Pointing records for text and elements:
• • • • • • •
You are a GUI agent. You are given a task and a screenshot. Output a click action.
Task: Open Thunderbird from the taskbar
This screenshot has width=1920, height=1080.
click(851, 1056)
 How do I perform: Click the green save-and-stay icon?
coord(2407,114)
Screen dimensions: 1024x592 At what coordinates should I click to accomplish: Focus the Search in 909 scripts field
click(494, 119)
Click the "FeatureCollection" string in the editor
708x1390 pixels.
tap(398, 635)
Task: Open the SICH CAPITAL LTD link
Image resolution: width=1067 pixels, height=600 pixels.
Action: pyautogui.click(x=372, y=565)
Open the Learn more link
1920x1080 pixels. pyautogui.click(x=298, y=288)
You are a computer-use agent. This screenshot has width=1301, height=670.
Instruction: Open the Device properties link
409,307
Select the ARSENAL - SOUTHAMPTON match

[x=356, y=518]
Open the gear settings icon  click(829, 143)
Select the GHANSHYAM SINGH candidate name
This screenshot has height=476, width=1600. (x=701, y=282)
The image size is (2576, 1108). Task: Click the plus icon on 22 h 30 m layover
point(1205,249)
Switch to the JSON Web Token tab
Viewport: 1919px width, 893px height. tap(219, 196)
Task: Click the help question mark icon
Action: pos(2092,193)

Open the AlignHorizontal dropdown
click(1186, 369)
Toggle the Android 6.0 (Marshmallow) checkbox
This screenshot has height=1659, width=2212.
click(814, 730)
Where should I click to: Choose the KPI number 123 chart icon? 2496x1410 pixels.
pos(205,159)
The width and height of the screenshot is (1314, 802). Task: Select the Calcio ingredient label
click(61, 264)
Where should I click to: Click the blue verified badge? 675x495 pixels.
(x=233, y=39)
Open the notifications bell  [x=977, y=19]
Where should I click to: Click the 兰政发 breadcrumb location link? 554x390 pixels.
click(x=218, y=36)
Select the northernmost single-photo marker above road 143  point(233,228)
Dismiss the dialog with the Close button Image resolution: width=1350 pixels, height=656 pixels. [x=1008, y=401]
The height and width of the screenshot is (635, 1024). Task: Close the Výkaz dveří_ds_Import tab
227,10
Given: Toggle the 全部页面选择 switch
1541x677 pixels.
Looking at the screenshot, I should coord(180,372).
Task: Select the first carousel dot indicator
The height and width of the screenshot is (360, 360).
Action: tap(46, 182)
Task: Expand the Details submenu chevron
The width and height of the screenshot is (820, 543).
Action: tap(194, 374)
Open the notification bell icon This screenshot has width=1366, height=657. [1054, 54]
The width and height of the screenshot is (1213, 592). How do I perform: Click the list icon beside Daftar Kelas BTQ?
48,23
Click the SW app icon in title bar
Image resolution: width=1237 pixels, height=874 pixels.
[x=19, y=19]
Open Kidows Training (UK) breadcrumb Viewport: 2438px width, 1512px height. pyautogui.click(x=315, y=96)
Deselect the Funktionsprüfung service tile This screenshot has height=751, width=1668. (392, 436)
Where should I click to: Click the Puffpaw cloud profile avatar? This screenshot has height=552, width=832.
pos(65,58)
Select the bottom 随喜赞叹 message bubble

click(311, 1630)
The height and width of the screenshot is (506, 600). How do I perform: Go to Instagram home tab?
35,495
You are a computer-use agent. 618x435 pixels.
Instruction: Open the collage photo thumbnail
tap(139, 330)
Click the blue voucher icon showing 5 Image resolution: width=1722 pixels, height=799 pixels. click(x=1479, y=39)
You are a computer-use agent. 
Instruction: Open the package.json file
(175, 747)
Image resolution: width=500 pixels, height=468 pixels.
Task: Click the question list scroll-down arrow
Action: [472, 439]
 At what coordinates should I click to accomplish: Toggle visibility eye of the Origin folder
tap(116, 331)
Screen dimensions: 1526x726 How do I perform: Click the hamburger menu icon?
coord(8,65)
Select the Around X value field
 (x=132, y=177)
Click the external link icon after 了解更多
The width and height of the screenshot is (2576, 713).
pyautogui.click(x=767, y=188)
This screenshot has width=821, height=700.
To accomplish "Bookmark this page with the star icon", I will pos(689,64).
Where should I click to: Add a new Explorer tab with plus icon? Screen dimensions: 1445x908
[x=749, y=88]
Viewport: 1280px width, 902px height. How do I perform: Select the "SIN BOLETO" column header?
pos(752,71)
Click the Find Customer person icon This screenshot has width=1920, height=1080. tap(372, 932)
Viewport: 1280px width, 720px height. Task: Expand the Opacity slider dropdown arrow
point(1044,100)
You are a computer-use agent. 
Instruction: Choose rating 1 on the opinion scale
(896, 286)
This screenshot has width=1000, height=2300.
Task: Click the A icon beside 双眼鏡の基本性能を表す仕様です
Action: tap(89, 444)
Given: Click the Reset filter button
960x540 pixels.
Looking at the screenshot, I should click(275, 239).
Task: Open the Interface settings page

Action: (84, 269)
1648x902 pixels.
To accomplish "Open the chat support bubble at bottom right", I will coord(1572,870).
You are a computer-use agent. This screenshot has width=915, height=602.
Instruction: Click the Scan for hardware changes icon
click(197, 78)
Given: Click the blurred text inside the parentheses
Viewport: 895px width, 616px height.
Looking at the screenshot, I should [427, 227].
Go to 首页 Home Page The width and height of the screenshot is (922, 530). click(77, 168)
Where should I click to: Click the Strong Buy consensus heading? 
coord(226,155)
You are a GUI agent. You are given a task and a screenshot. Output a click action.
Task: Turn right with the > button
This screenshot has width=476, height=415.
• • • • • • •
### [YOUR INSTRUCTIONS]
Format every line of the records above as a Markdown table with the columns "No." and "Line", numbering the rows and omitting blank lines.

### [EXERCISE ANSWER]
| No. | Line |
|---|---|
| 1 | You are a GUI agent. You are given a task and a screenshot. Output a click action. |
| 2 | Task: Open Thunderbird from the taskbar |
| 3 | This screenshot has width=1920, height=1080. |
| 4 | click(851, 1056) |
| 5 |  How do I perform: Click the green save-and-stay icon? |
| 6 | coord(2407,114) |
| 7 | Screen dimensions: 1024x592 At what coordinates should I click to accomplish: Focus the Search in 909 scripts field |
| 8 | click(494, 119) |
| 9 | Click the "FeatureCollection" string in the editor |
| 10 | 708x1390 pixels. |
| 11 | tap(398, 635) |
| 12 | Task: Open the SICH CAPITAL LTD link |
| 13 | Image resolution: width=1067 pixels, height=600 pixels. |
| 14 | Action: pyautogui.click(x=372, y=565) |
| 15 | Open the Learn more link |
| 16 | 1920x1080 pixels. pyautogui.click(x=298, y=288) |
| 17 | You are a computer-use agent. This screenshot has width=1301, height=670. |
| 18 | Instruction: Open the Device properties link |
| 19 | 409,307 |
| 20 | Select the ARSENAL - SOUTHAMPTON match |
| 21 | [x=356, y=518] |
| 22 | Open the gear settings icon  click(829, 143) |
| 23 | Select the GHANSHYAM SINGH candidate name |
| 24 | This screenshot has height=476, width=1600. (x=701, y=282) |
| 25 | The image size is (2576, 1108). Task: Click the plus icon on 22 h 30 m layover |
| 26 | point(1205,249) |
| 27 | Switch to the JSON Web Token tab |
| 28 | Viewport: 1919px width, 893px height. tap(219, 196) |
| 29 | Task: Click the help question mark icon |
| 30 | Action: pos(2092,193) |
| 31 | Open the AlignHorizontal dropdown |
| 32 | click(1186, 369) |
| 33 | Toggle the Android 6.0 (Marshmallow) checkbox |
| 34 | This screenshot has height=1659, width=2212. |
| 35 | click(814, 730) |
| 36 | Where should I click to: Choose the KPI number 123 chart icon? 2496x1410 pixels. |
| 37 | pos(205,159) |
| 38 | The width and height of the screenshot is (1314, 802). Task: Select the Calcio ingredient label |
| 39 | click(61, 264) |
| 40 | Where should I click to: Click the blue verified badge? 675x495 pixels. |
| 41 | (x=233, y=39) |
| 42 | Open the notifications bell  [x=977, y=19] |
| 43 | Where should I click to: Click the 兰政发 breadcrumb location link? 554x390 pixels. |
| 44 | click(x=218, y=36) |
| 45 | Select the northernmost single-photo marker above road 143  point(233,228) |
| 46 | Dismiss the dialog with the Close button Image resolution: width=1350 pixels, height=656 pixels. [x=1008, y=401] |
| 47 | The height and width of the screenshot is (635, 1024). Task: Close the Výkaz dveří_ds_Import tab |
| 48 | 227,10 |
| 49 | Given: Toggle the 全部页面选择 switch |
| 50 | 1541x677 pixels. |
| 51 | Looking at the screenshot, I should coord(180,372). |
| 52 | Task: Select the first carousel dot indicator |
| 53 | The height and width of the screenshot is (360, 360). |
| 54 | Action: tap(46, 182) |
| 55 | Task: Expand the Details submenu chevron |
| 56 | The width and height of the screenshot is (820, 543). |
| 57 | Action: tap(194, 374) |
| 58 | Open the notification bell icon This screenshot has width=1366, height=657. [1054, 54] |
| 59 | The width and height of the screenshot is (1213, 592). How do I perform: Click the list icon beside Daftar Kelas BTQ? |
| 60 | 48,23 |
| 61 | Click the SW app icon in title bar |
| 62 | Image resolution: width=1237 pixels, height=874 pixels. |
| 63 | [x=19, y=19] |
| 64 | Open Kidows Training (UK) breadcrumb Viewport: 2438px width, 1512px height. pyautogui.click(x=315, y=96) |
| 65 | Deselect the Funktionsprüfung service tile This screenshot has height=751, width=1668. (392, 436) |
| 66 | Where should I click to: Click the Puffpaw cloud profile avatar? This screenshot has height=552, width=832. |
| 67 | pos(65,58) |
| 68 | Select the bottom 随喜赞叹 message bubble |
| 69 | click(311, 1630) |
| 70 | The height and width of the screenshot is (506, 600). How do I perform: Go to Instagram home tab? |
| 71 | 35,495 |
| 72 | You are a computer-use agent. 618x435 pixels. |
| 73 | Instruction: Open the collage photo thumbnail |
| 74 | tap(139, 330) |
| 75 | Click the blue voucher icon showing 5 Image resolution: width=1722 pixels, height=799 pixels. click(x=1479, y=39) |
| 76 | You are a computer-use agent.  |
| 77 | Instruction: Open the package.json file |
| 78 | (175, 747) |
| 79 | Image resolution: width=500 pixels, height=468 pixels. |
| 80 | Task: Click the question list scroll-down arrow |
| 81 | Action: [472, 439] |
| 82 |  At what coordinates should I click to accomplish: Toggle visibility eye of the Origin folder |
| 83 | tap(116, 331) |
| 84 | Screen dimensions: 1526x726 How do I perform: Click the hamburger menu icon? |
| 85 | coord(8,65) |
| 86 | Select the Around X value field |
| 87 |  (x=132, y=177) |
| 88 | Click the external link icon after 了解更多 |
| 89 | The width and height of the screenshot is (2576, 713). |
| 90 | pyautogui.click(x=767, y=188) |
| 91 | This screenshot has width=821, height=700. |
| 92 | To accomplish "Bookmark this page with the star icon", I will pos(689,64). |
| 93 | Where should I click to: Add a new Explorer tab with plus icon? Screen dimensions: 1445x908 |
| 94 | [x=749, y=88] |
| 95 | Viewport: 1280px width, 902px height. How do I perform: Select the "SIN BOLETO" column header? |
| 96 | pos(752,71) |
| 97 | Click the Find Customer person icon This screenshot has width=1920, height=1080. tap(372, 932) |
| 98 | Viewport: 1280px width, 720px height. Task: Expand the Opacity slider dropdown arrow |
| 99 | point(1044,100) |
| 100 | You are a computer-use agent.  |
| 101 | Instruction: Choose rating 1 on the opinion scale |
| 102 | (896, 286) |
| 103 | This screenshot has width=1000, height=2300. |
| 104 | Task: Click the A icon beside 双眼鏡の基本性能を表す仕様です |
| 105 | Action: tap(89, 444) |
| 106 | Given: Click the Reset filter button |
| 107 | 960x540 pixels. |
| 108 | Looking at the screenshot, I should click(275, 239). |
| 109 | Task: Open the Interface settings page |
| 110 | Action: (84, 269) |
| 111 | 1648x902 pixels. |
| 112 | To accomplish "Open the chat support bubble at bottom right", I will coord(1572,870). |
| 113 | You are a computer-use agent. This screenshot has width=915, height=602. |
| 114 | Instruction: Click the Scan for hardware changes icon |
| 115 | click(197, 78) |
| 116 | Given: Click the blurred text inside the parentheses |
| 117 | Viewport: 895px width, 616px height. |
| 118 | Looking at the screenshot, I should [427, 227]. |
| 119 | Go to 首页 Home Page The width and height of the screenshot is (922, 530). click(77, 168) |
| 120 | Where should I click to: Click the Strong Buy consensus heading?  |
| 121 | coord(226,155) |
| 122 | You are a GUI agent. You are given a task and a screenshot. Output a click action. |
| 123 | Task: Turn right with the > button |
| 124 | This screenshot has width=476, height=415. |